§ Exercise instructions:
**A)** In the news text on Turkey and Syria, write out again the part that starts at "When U.S. troops" and ends after "said on Monday.", swapping "aerial surveillance" for "drone monitoring".
**B)** Carry on the news text on Turkey and Syria from its final sentence.

::: Extract provided :::

The earthquake has had a devastating impact on workers and enterprises, the UN’s labour agency said.

The International Labour Organization calculated that in the 11 affected provinces in Turkey, the hours of work lost were equivalent to the work done by around 657,000 workers.

In Syria, in the five affected governorates, it is estimated that around 170,000 workers have temporarily lost their jobs due to the destruction, the ILO said.

“People can only begin to rebuild their lives if they have rebuilt their livelihoods,” said ILO chief Gilbert Houngbo.

“We owe it to those who have lost so much in the earthquake to ensure that the principles of social justice and decent work are firmly embedded in the recovery and reconstruction process.”

The ILO calculated that the average affected worker in Turkey would lose around $230 a month “as long as the situation continues.”

Washington does not understand Turkey’s security concerns in Syria: Former U.S. envoy

Washington does not understand Turkey’s security concerns in northern Syria and tends to think of the situation as a “security problem” when it is a “political problem,” according to the last U.S. ambassador to serve in Syria.

“I think Washington in general, and also many analysts in Washington, do not understand how angry the American relationship with the YPG makes Turkey,” Robert Ford, who was the U.S. ambassador to Syria between 2011 and 2014, told Anadolu in a Zoom interview.

“They think it’s just a small thing, and it’s necessary because of ISIS, and the Turks should stop worrying about it. And it’s a kind of an American ignoring of a major Turkish concern,” he continued.

Asked about the U.S. strategy of defeating Daesh/ISIS in Syria, Ford, a veteran U.S. diplomat who is currently a fellow at Yale University’s Jackson Institute for Global Affairs, said: “I think the mission is impossible.”

“And the fact that they have been there four years after the capture of Baghuz and still there is an ISIS insurgency tells me the mission cannot be achieved,” he said.

“They can stay in eastern Syria, but they cannot completely eliminate ISIS. It’s just a reality,” he added.

According to Ford, the Sunni Arabs in Syria’s Hasakah and Deir-ez-Zor provinces could eliminate Daesh/ISIS but they do not have the “incentives” and “means” to do that.

When U.S. troops leave Syria, all hell will break loose – U.S. analyst

The U.S. involvement is “the glue holding together the only meaningful counter ISIS” mission. In northeast Syria, the roughly 900 U.S. troops are involved in aerial surveillance, coordinating the Syrian Democratic Forces (SDF), civilian aid provision, tribal engagement, as well as medical evacuations of SDF troops, a U.S. analyst said on Monday.

::: Study material :::

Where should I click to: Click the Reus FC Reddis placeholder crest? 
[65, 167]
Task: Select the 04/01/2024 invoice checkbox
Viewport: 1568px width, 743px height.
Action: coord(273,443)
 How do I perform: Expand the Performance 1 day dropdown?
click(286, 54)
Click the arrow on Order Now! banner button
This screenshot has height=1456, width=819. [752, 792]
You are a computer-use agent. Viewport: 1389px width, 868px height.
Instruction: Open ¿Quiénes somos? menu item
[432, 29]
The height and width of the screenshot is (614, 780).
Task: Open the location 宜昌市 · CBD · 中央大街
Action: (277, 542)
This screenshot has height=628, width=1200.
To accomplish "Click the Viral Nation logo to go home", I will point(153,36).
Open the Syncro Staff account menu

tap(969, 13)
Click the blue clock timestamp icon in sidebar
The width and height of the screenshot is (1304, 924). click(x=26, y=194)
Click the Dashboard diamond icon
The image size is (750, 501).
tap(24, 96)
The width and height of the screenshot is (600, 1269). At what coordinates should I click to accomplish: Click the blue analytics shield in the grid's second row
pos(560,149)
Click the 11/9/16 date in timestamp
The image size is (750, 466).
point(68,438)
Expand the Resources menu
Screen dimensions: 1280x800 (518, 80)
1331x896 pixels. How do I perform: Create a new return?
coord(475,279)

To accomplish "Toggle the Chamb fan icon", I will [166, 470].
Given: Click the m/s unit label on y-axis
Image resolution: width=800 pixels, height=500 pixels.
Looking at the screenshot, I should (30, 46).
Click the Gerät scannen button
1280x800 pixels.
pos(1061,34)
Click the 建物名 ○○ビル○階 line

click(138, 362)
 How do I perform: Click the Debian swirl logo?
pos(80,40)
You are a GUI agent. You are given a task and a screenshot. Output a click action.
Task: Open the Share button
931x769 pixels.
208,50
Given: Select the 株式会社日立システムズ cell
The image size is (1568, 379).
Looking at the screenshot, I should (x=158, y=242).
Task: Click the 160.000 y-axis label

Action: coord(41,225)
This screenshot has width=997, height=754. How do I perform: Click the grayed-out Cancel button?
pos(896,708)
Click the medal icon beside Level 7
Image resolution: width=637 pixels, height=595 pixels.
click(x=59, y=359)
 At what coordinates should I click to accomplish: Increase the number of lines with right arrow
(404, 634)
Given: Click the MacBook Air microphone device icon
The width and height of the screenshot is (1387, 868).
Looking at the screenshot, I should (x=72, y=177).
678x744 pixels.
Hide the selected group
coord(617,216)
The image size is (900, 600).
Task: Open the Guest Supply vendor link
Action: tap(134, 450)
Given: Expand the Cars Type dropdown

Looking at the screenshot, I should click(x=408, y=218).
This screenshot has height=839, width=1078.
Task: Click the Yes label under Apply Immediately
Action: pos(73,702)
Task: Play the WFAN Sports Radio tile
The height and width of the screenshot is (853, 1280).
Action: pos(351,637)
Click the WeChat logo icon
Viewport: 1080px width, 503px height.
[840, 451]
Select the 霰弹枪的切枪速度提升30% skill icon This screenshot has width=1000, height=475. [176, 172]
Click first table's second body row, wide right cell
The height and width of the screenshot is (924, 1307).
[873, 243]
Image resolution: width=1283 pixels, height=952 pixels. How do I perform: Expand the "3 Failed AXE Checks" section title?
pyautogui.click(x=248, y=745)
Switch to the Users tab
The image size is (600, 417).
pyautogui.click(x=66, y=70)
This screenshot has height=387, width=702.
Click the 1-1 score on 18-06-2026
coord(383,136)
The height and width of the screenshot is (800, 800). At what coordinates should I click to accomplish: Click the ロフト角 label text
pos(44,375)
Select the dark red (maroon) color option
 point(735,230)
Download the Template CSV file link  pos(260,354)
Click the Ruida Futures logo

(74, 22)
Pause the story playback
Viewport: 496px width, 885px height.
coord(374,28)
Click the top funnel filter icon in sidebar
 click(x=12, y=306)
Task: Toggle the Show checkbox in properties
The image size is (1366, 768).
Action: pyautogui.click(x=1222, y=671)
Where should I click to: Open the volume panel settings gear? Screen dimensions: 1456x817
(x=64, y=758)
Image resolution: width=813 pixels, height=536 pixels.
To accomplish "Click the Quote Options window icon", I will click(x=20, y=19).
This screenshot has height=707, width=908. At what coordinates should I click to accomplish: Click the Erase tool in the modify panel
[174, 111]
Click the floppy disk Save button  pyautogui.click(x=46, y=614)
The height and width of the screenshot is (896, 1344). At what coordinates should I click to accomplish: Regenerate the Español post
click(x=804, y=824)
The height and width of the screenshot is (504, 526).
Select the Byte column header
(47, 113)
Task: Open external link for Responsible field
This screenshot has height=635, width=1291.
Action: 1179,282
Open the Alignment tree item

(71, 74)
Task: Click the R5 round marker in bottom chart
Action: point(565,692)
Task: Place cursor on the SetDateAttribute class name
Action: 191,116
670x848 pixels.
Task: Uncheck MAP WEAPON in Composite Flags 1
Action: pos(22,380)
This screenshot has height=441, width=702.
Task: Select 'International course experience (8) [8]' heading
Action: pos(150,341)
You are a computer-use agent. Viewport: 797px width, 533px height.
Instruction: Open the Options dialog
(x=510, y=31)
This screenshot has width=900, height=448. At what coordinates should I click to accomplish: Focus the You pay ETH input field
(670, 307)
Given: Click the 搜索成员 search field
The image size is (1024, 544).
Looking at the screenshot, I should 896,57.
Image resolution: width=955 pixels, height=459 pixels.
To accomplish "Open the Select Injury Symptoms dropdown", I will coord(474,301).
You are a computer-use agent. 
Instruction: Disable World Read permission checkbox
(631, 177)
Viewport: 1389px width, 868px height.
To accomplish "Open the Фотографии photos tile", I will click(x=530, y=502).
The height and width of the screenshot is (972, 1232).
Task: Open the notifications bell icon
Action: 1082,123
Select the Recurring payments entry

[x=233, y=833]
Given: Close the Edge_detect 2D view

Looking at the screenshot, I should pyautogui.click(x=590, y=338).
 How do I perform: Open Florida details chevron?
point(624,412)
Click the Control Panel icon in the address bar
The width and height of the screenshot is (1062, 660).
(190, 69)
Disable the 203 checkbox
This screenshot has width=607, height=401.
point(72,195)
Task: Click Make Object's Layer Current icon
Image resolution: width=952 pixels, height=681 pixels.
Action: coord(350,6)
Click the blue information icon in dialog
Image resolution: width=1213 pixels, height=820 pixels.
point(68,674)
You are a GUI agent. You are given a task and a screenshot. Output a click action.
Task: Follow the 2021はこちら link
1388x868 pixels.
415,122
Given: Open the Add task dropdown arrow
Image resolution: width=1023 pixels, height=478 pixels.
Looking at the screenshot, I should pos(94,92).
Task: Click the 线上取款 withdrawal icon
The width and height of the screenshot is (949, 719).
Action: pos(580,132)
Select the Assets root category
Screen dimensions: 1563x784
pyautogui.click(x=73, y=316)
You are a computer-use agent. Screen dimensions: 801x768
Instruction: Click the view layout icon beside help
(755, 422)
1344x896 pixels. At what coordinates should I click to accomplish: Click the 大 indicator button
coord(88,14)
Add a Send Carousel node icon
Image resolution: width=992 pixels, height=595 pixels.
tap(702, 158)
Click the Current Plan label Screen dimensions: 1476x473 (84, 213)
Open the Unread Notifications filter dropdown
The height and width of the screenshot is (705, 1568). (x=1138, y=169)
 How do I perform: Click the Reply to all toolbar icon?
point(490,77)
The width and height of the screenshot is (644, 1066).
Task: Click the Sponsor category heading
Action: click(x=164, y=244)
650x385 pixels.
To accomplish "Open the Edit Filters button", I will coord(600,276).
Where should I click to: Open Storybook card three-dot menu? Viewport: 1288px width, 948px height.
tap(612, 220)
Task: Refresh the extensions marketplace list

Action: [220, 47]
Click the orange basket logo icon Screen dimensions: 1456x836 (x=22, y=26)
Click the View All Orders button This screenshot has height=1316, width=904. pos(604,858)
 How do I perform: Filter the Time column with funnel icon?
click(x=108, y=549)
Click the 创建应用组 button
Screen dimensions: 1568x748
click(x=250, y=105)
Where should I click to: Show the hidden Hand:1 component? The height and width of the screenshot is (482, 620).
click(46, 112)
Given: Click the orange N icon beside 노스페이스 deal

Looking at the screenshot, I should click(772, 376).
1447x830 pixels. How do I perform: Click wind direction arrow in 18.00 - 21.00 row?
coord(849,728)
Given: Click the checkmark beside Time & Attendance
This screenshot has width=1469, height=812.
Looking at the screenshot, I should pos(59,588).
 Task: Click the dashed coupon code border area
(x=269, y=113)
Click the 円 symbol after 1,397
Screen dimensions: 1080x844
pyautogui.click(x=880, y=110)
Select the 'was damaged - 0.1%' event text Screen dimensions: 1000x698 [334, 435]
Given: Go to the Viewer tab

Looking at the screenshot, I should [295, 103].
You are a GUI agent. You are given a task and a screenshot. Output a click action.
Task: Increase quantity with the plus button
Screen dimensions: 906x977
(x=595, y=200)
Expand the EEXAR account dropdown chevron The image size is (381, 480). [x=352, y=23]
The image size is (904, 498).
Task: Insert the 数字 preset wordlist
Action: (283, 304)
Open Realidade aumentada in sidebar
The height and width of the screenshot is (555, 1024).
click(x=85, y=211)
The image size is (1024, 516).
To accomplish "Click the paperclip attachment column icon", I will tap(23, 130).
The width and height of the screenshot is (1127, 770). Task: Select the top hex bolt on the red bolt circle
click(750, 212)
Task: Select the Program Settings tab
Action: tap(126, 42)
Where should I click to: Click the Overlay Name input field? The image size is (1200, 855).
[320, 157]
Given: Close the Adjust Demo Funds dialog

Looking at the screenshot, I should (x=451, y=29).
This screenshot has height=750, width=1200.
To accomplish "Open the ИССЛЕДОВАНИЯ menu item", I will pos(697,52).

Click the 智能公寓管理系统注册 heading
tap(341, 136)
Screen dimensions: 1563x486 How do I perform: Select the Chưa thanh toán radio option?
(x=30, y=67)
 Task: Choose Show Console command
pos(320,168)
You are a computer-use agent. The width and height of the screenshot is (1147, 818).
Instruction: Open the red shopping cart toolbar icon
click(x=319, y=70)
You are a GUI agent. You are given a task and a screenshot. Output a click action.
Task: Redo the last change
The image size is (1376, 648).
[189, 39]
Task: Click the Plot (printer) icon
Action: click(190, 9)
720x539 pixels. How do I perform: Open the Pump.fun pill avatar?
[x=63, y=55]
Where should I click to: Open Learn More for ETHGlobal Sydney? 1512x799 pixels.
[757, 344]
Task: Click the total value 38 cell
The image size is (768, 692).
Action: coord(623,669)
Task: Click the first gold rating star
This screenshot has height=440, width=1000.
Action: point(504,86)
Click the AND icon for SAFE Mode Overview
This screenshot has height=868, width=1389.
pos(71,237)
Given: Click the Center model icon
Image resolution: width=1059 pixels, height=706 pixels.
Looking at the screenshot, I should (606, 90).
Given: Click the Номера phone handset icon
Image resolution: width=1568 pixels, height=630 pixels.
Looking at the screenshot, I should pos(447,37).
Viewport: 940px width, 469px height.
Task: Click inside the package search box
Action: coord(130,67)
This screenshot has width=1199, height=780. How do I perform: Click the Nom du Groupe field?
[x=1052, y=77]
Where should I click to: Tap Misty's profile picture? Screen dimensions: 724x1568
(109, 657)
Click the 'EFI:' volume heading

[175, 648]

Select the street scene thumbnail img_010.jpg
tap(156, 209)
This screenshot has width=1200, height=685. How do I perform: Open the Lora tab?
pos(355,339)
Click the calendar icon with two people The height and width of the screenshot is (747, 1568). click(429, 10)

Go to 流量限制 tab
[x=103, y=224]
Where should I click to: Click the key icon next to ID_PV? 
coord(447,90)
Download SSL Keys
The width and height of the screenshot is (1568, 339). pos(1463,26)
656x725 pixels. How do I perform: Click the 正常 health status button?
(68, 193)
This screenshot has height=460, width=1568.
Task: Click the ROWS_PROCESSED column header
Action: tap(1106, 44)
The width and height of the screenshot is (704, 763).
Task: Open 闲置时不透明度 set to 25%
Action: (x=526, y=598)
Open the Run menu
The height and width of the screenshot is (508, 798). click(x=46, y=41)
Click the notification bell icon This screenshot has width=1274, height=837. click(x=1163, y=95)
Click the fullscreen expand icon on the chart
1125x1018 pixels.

:::

§ Task responses:
**A)**
When U.S. troops leave Syria, all hell will break loose – U.S. analyst

The U.S. involvement is “the glue holding together the only meaningful counter ISIS” mission. In northeast Syria, the roughly 900 U.S. troops are involved in drone monitoring, coordinating the Syrian Democratic Forces (SDF), civilian aid provision, tribal engagement, as well as medical evacuations of SDF troops, a U.S. analyst said on Monday.

**B)**
The mission has been met with some success, says Lister. At least three ISIS leaders have been killed by U.S. operations in Syria. “Dozens” of high – and mid – ranking ISIS commanders have been targeted. “In terms of counterterrorism, we are unquestionably degrading ISIS,” the piece concludes.

In a piece for Politico, a current affairs magazine, U.S. Syria analyst Charles Lister calls the current U.S. presence in Syria “vital and sustainable”. Lister visited northeast Syria in early March, together with a U.S. military delegation.

Yet at least 10,000 male ISIS fighters and over 50,000 women and children remain detained in northeast Syria in 26 prisons and two camps – or what Lister calls “13 Guantanamos,” referring to America’s illegal prison for terrorist suspects in Cuba. This is a dangerous situation, as the analyst highlights, as “prison breaks are part of ISIS’s DNA.”   

US forces on the ground told Lister that “we have to have a real sense of urgency to address this problem through repatriation, rehabilitation, and reintegration. This requires all arms of the U.S. government; it requires the international community.”

ISIS launched a major attack on the Guweiran prison in the city of Hassakeh in January 2022, which left nearly 500 people dead, including 261 SDF fighters. The administration of Hawl Camp, which holds around 52,500 ISIS-linked individuals, has repeatedly warned of an impending attack. According to the Politico piece, “multiple” major ISIS attacks against the camp have been foiled only in the last months.